Former prime minister Naftali Bennett on Tuesday presented the election platform of his party, Yachad, under the name “A New Deal,” describing it as a sweeping plan to rebuild Israel’s state systems. Bennett said the “agreement between the state and its citizens has been broken,” arguing that the previous government had damaged many institutions beyond repair and that only a full “tear down and rebuild” approach could restore security, success, and public trust.
Bennett said the next government should be a “constituent government” and a “Ben-Gurion style government.” He claimed that over the past two years he assembled a team with top Israeli experts to design fundamental fixes to the country’s deepest problems, asking them how they would build “a great state from scratch.”

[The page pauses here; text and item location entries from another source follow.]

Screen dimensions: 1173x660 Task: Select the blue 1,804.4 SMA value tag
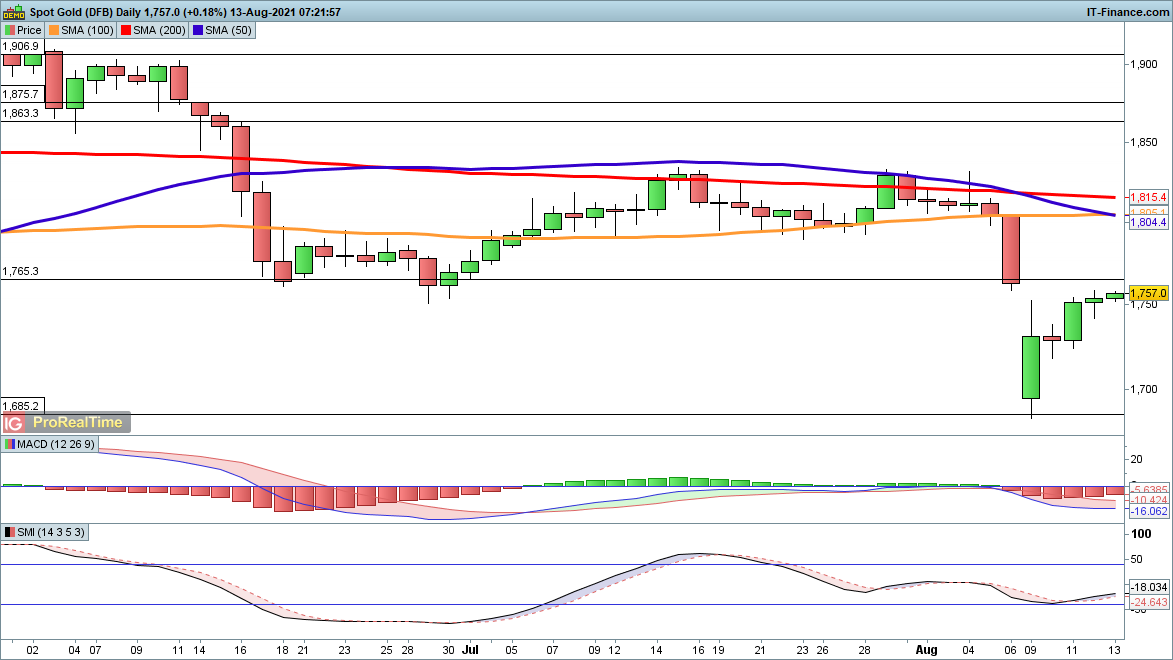(x=1149, y=222)
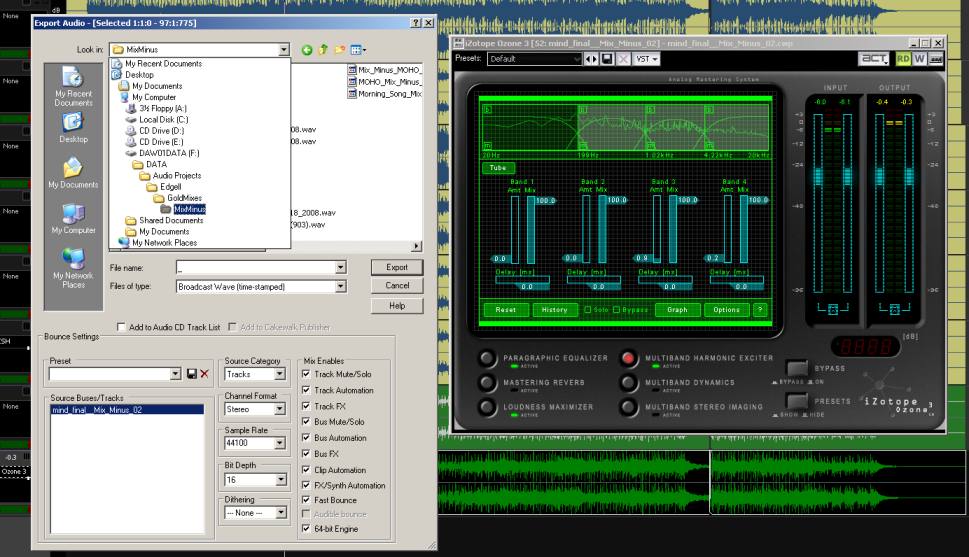Open the Files of type dropdown
The image size is (969, 557).
coord(340,286)
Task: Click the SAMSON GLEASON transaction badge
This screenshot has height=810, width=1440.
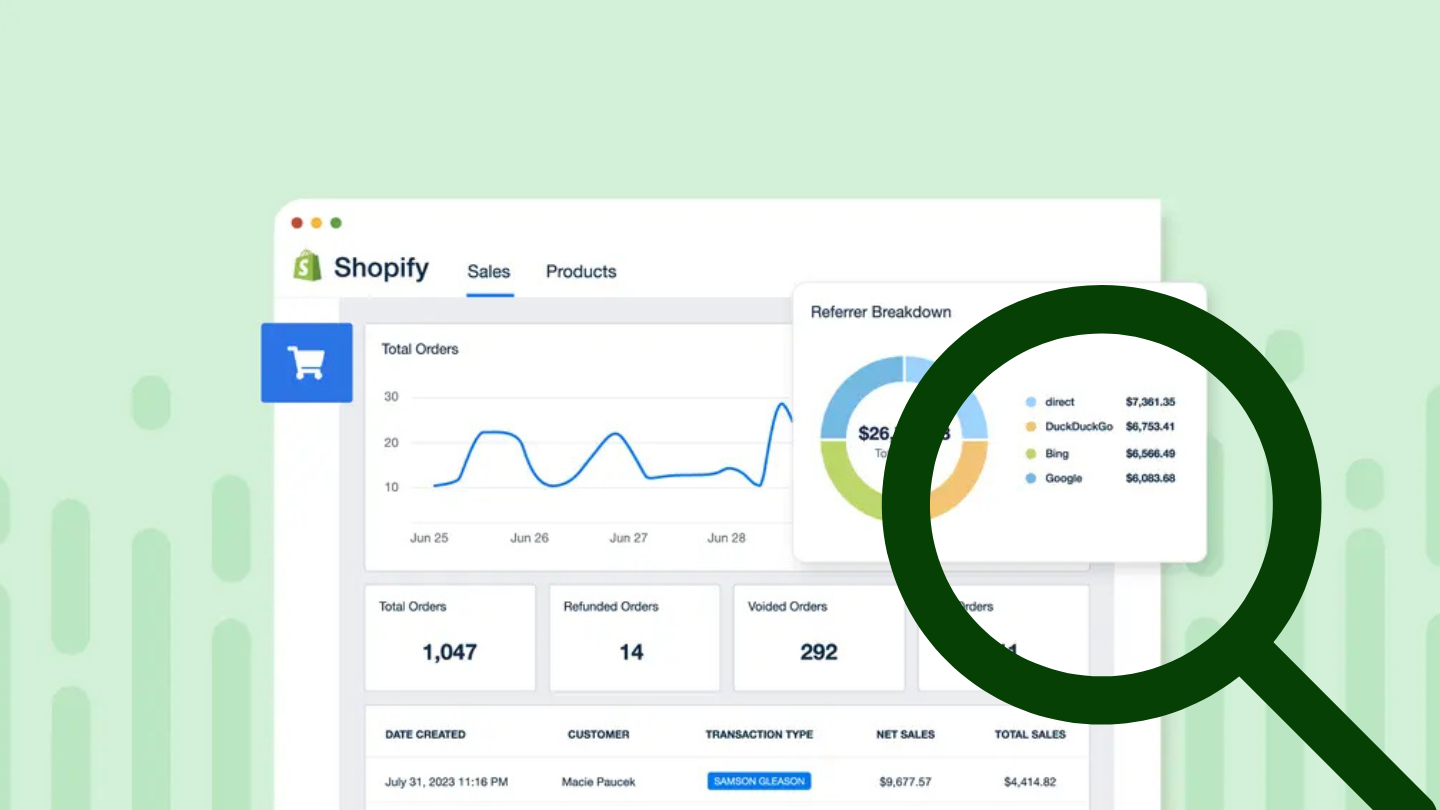Action: 759,782
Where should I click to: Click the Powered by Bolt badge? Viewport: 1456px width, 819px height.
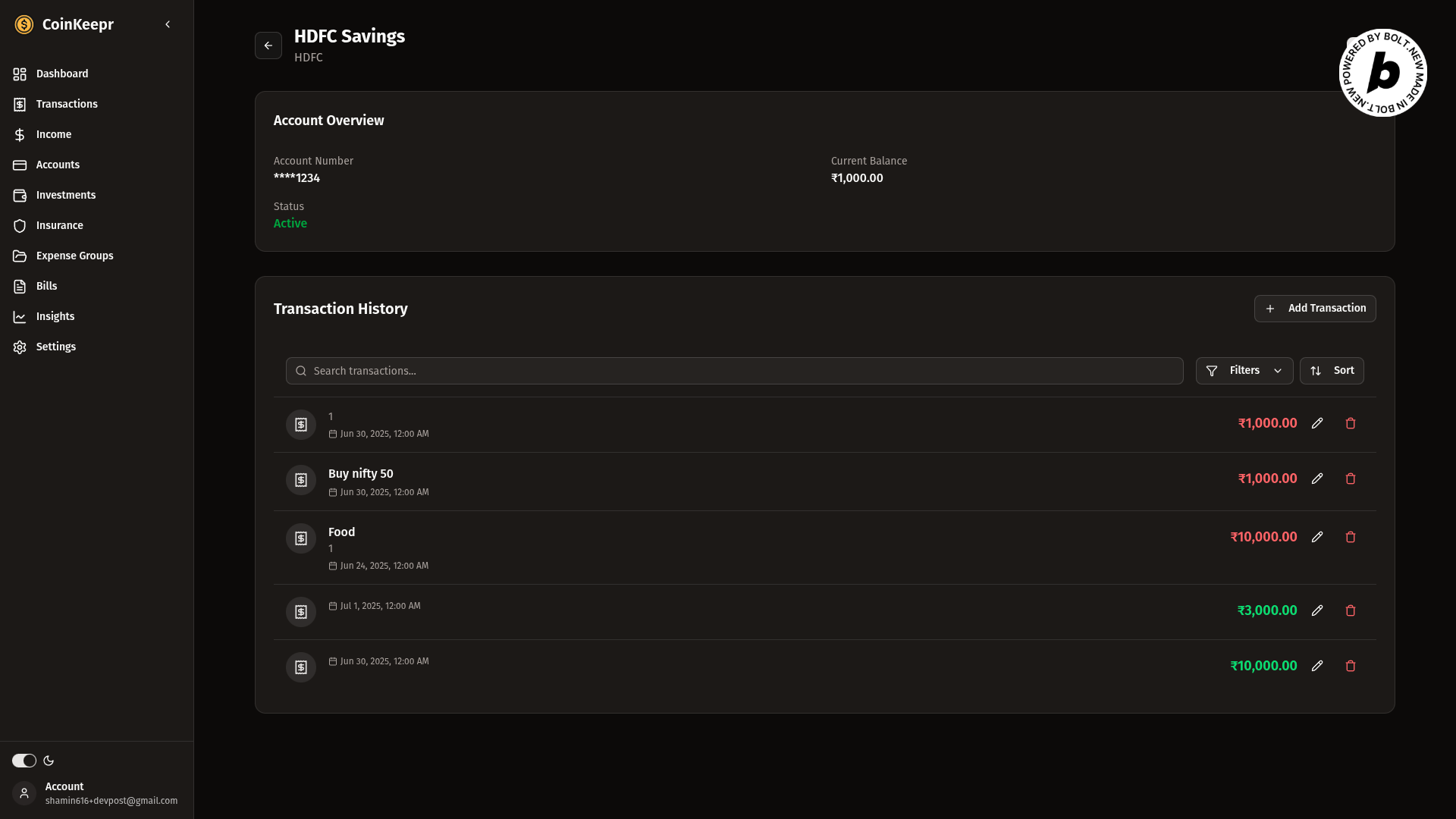coord(1383,73)
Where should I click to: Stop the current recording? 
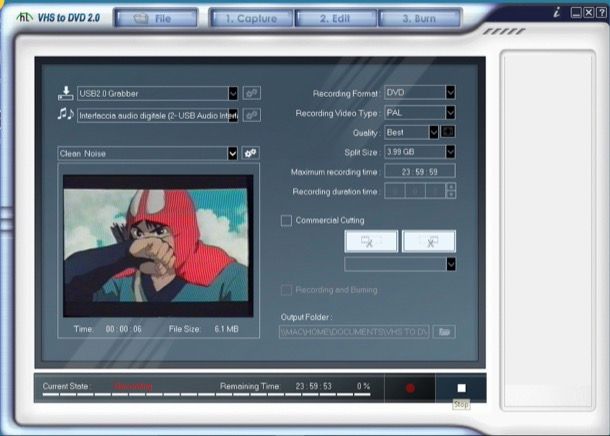pyautogui.click(x=461, y=387)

On security, Bennett said the plan would shift Israel “from rounds to decision,” add 20,000 soldiers to the IDF, and adopt an “zero tolerance” policy toward drones and rockets. He said Israel would end its diplomatic isolation, pursue regional alliances, and create a national public diplomacy body, joking that if there is elite Unit 8200, there should be a “8300” to fight Qatar, Iran, and anti-Israel forces. On internal security, he said organized crime, extortion, shootings, and territorial takeovers should be treated as a national security threat, not merely criminal matters, and said he would convene the security cabinet with the IDF chief, the Shin Bet chief, and enforcement agencies to fight crime “the Al Capone way.”
Bennett also promised to rebuild education by cutting bureaucracy and closing what he called the old “1948” Education Ministry in favor of a “2026” version. He said the state spends about 50,000 shekels per child on average, but without private-school quality, and that the money should go to children, classrooms, and teachers. On ultra-Orthodox integration, he said the country is on a “slow-motion suicide” path and claimed a separate ultra-Orthodox, anti-Zionist system has grown with state funding. In economics, he vowed to wage war on food cartels, named Bright Food’s acquisition of Tnuva, and told Tnuva, Shufersal, Unilever, Diplomat, and others that “the party is over” on his first day in office.